Another difference between Chinese and Western philosophies is seen in both traditions’ views of rest and permanence. In the West, chaos is perceived negatively while rest and permanence are often seen as the beginning as well as the preferred state. This differs from Chinese culture where becoming and process is preferred, and a state of permanence is regarded unfavorably. This difference in philosophy is mainly due to the separation of mythos, logos and historia as methods of accounting in the Western tradition where logos is given prominence over mythos and historia. This means that rationality determines the level of respectability of both myth and history when indeed both history and logic were obtained from mythos. In pursuit of rational account for the way things are, Western philosophers also used physis, which is the objective nature of things (Ames & David 23). This differs from Chinese tradition where a rational or substantial understanding is not sought; rather a dynamic and progressive one is sought. In Chinese culture, mystery is stressed over fixed meaning, rendering an individual in a stage of becoming rather than that of permanent being.
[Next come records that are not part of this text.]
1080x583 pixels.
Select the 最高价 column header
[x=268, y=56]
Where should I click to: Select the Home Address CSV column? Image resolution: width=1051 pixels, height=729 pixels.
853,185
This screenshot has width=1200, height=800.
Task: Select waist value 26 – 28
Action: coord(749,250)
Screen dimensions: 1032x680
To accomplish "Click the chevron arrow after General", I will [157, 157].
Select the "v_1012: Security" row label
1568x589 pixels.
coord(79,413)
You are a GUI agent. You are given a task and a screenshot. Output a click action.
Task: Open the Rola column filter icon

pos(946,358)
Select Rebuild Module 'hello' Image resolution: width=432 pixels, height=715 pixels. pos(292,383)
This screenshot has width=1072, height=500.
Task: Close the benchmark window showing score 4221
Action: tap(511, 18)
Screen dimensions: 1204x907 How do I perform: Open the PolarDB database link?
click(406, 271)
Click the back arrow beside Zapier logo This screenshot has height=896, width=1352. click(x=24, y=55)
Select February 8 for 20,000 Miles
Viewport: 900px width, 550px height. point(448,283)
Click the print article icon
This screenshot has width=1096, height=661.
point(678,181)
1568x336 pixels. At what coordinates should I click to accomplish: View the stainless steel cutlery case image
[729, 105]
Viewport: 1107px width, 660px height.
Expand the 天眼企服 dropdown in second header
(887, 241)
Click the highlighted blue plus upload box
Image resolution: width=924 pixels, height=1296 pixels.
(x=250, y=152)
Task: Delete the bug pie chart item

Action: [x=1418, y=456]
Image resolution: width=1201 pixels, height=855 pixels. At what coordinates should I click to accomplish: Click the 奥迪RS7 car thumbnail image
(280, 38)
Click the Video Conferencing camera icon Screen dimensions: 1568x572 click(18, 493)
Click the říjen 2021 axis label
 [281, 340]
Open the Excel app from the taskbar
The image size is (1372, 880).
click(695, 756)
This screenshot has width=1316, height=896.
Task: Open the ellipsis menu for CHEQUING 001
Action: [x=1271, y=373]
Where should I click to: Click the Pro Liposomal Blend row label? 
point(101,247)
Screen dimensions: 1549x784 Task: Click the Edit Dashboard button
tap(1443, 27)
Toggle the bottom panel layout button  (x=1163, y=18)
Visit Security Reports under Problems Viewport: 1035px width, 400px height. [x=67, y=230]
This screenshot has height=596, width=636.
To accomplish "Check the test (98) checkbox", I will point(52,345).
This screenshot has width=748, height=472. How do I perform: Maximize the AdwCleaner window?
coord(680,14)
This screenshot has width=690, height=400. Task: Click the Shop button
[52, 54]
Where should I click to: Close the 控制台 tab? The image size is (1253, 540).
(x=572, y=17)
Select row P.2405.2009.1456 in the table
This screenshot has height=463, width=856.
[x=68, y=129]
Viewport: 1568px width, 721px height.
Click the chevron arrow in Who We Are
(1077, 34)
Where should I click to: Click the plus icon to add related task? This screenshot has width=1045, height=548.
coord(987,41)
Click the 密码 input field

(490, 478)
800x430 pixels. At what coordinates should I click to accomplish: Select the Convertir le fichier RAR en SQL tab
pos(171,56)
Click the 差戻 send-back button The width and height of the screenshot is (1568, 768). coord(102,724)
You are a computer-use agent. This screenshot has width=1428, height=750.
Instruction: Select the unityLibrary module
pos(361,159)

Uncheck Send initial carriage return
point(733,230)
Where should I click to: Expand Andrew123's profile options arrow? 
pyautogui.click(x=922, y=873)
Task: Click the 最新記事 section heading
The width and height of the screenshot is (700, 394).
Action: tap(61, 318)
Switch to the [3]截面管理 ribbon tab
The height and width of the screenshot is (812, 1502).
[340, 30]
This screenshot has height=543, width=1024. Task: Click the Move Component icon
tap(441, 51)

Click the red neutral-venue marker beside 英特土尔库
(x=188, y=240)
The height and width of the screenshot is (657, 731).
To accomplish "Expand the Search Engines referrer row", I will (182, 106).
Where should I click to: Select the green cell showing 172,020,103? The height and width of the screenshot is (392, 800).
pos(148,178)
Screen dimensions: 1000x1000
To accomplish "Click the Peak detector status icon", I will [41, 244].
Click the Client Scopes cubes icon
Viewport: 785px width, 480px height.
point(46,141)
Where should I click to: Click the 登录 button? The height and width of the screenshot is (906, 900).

An additional difference between Chinese and Western philosophy arises due to Zeno, a famous Greek thinker who popularized what he considered consequences of not following principles set out by his teacher, Parmenides. By advocating for Parmenides’ principle that ‘Only Being is’, Zeno separated sense experience from reason, and in so doing directed philosophy to abstract speculation, away from experience (Ames & David 25). Zeno’s appeal of these consequences as well as the reaction that came from others in the field over the years essentially changed the course of Western philosophy. This is unlike in Chinese philosophy where such effects of speculations are not present. Chinese philosophy advanced without the conflicting thoughts of philosophers reacting to Zeno and Parmenides’ conviction. Chinese philosophers did not therefore engage in discussion of the difference between motion and change (Ames and David 33).

Chinese philosophy also differs greatly from that of the West due to Heraclitus’ counter discourse of rest and permanence. Heraclitus proposed process thinking as opposed to substance thinking proposed by earlier philosophers. Heraclitus was aided by the fact that he developed his thinking before Parmenides and Zeno, therefore was not compelled to react to their views. He held his opinion that ‘all things flow’ as the primary truth. Heraclitus was of the belief that the world is engaged in a process and that what should be sought is not permanence but change. Philosophers who did not hold the same view were especially concerned about the intermediate state when a substance that is in the process of change is neither what it was before, nor what it is changing to become. Heraclitus’ counter discourse was that change is qualitative such that there is a degree of quality that change presents. This degree cannot be separated from the state in which a substance undergoing change is. For this reason, the intermediate stage of change is un-independent of other stages of being, but is rather a varying degree of a state of being. However, even Heraclitus advocated for a level of permanence as according to him, there has to be a measure against which all things change. This presents the difference between Western and Chinese philosophy where thinking is not subjected to rational or empirical objectivity but rather to the involvement of language – images and metaphors – as “a means of expressing the becoming of things” (Ames and David 40).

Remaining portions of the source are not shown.